Dear Lost Love: You are addicted to being incomplete, to deceitfully dragging around problems. "... NO idea." Stop kidding yourself. He knows something is missing. Your face (your aura) belies your deceit. It's missing the experience of joy and happiness that comes through communication. It's not the face of a loving person who is whole and complete, in service, and happy. You unconsciously, non-verbally, dump your problem, your incomplete, in the space of everyone with whom you interact. You dramatize your problem around those whom you've attracted—your equally unconscious friends.

This condition doesn't speak well of your friends, none conscious enough to ask, "What's going on with you? You look like you're not here, that you're worrying about something." Those that might experience your pretense of being with them don't have the integrity to mention it. I suspect some have tried to get into communication with you and found it to be impossible and they have since stopped interacting with you. Such a withhold serves as a barrier to the experience of communication. All that you have been doing these past years is merely the imitation of communication.

Part of your problem is that you aren't telling (living from) the truth. Just because you are unaware of your lies doesn't mean they don't have consequences.  Notice that nothing has changed. You weren't telling the truth to Tommy back then, and now you aren't telling the truth, sharing your thoughts and feelings, with your husband; and, you aren't even telling the truth to yourself—"I called him to say hello." And, "It seems unfair ..." Seems? Given that you are still unconscious it's for sure your memory is inaccurate. Daily you deceive your husband, sneakily carrying on this warped relationship behind his back. You arrogantly think he's not capable of getting and understanding. You present yourself to your husband and children as an honest person while deceiving all of them. None are having a relationship with the real you because you have hidden the deceitful sneaky part.

You can't begin to imagine the damage your deceit has done to your children. They are confused. They are trying to become like their picture of you, honest, truthful, etc. Little do they know that you are normal, that you lie and deceive as much as the rest of us. They have been striving and failing daily to not lie or deceive, especially you. They don't know why they have no choice but to hide thoughts from you (you non-verbally imprinted this behavior on them). Via intra-personal communication they continually berate themselves for their daily deceits and withholds from you; they believe that they aren't being as good as you were when you and their father were teens. Also, they are awesomely brilliant and perceptive; they know that something's wrong and they can't figure out why mommy isn't in present-time. They believe that this mental estrangement has something to do with them. They honestly believe that they are the cause for your unrest, your detachment.

I know you believe you've hidden it well and that you don't dramatize your incomplete with them but that's just part of your denial package.

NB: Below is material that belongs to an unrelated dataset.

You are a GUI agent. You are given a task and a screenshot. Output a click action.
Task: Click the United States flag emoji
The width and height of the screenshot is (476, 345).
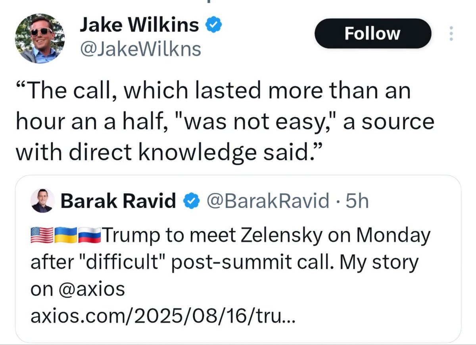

You are so unconscious, so preoccupied with this incomplete and its possibilities, that you have been unaware of the consequence of ripping off your husband. Can you imagine what life would be like for him if he had a wife who absolutely adored him and only him—someone who coveted no one else? You selfishly hold on to him thereby keeping him from having what he knows at some level is possible. He thinks the distance, which you have not allowed yourself to experience, has to do with his own inadequacies. To have perpetrated this fraud on another accidentally has had its own set of consequences; if after reading this you chose to withhold, the consequences will be premeditated and compounded.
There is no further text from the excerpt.